The dream of the ladder in our Parshah is something that has captivated people’s imaginations for thousands of years. Jacob, the ancestor of the Jewish people, was on a journey going far away from home. The sun set, and he lay down and slept, dreaming of a ladder reaching from earth to heaven.

The basic perspective of Judaism is that “earth,” meaning practical, physical life in all its detail, and “heaven,” spirituality and holiness, are closely connected.

In every area of activity, we have the opportunity to express this connection. The physical details of Jewish law provide guidance how to achieve this.

For example, the Zohar tells us that the ladder in Jacob’s dream represents prayer. Like the ladder, prayer reaches from earth to heaven. It is the means for every individual person to connect with G‑d.

The prayer service has different sections. In the morning service there is the preliminary part of the prayers, then the Shema, then the Amidah. These are different stages, similar to the rungs of a ladder. During the service the person is climbing higher and higher, reaching ever closer to G‑d. The highest stage is the Amidah prayer, in which you stand in the immediate presence of G‑d, as in the throne room, and you speak directly to Him.

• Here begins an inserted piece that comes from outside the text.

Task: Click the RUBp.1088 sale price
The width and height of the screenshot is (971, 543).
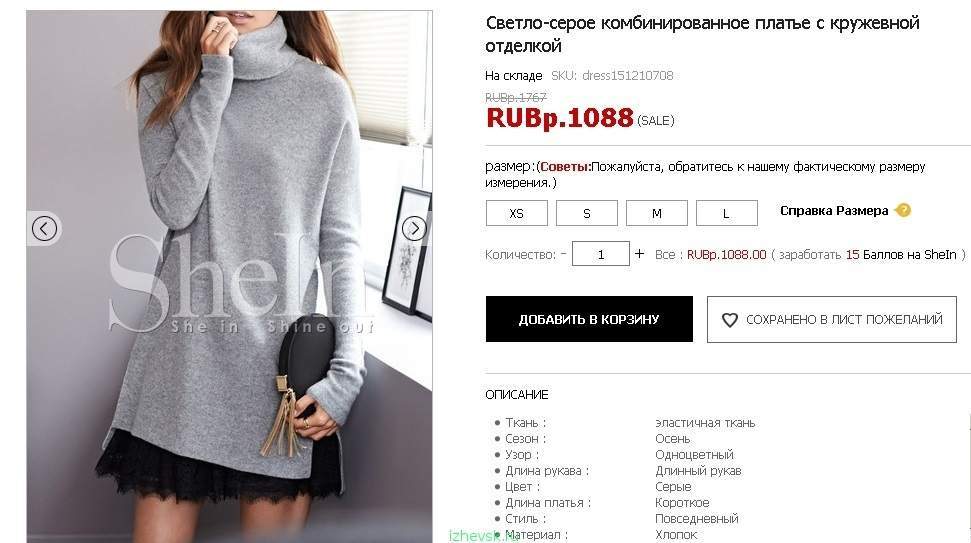Action: point(560,118)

Following this interpretation, the angels going up the ladder in Jacob’s dream represent the words of prayer. The words coming from our mouths and our hearts rise up to G‑d. They carry with them a little bit of the radiance of our soul: our feelings of love and dedication.

The angels coming down the ladder are the messengers from G‑d carrying divine blessing to the person who is praying, to his or her family, to the community, to the Jewish people and to the entire world.

After having the dream of the ladder, Jacob made a declaration establishing the bond between another version of these two worlds. One world is that of his own personal material success. The other is holiness. How can these two be joined?

Jacob said to G‑d, “. . . of whatever You give me, I will give a tenth to You” (Genesis 28:22). By giving a proportion of his income to charity, Jacob was ensuring that all his wealth was tinged with holiness—because every hundred pieces of silver he earned meant that an extra ten pieces of silver would be used for a sacred purpose. Thus, two worlds are joined, the material and the holy, like earth and heaven.

Through the ages, Jews have tried to follow Jacob’s example, giving a tenth of their income to charity. This practice has been a vital factor in the preservation of the Jewish ideal, learnt from Jacob’s dream: to seek in every aspect of life, whether in prayer or at work in the office, to join earth and heaven.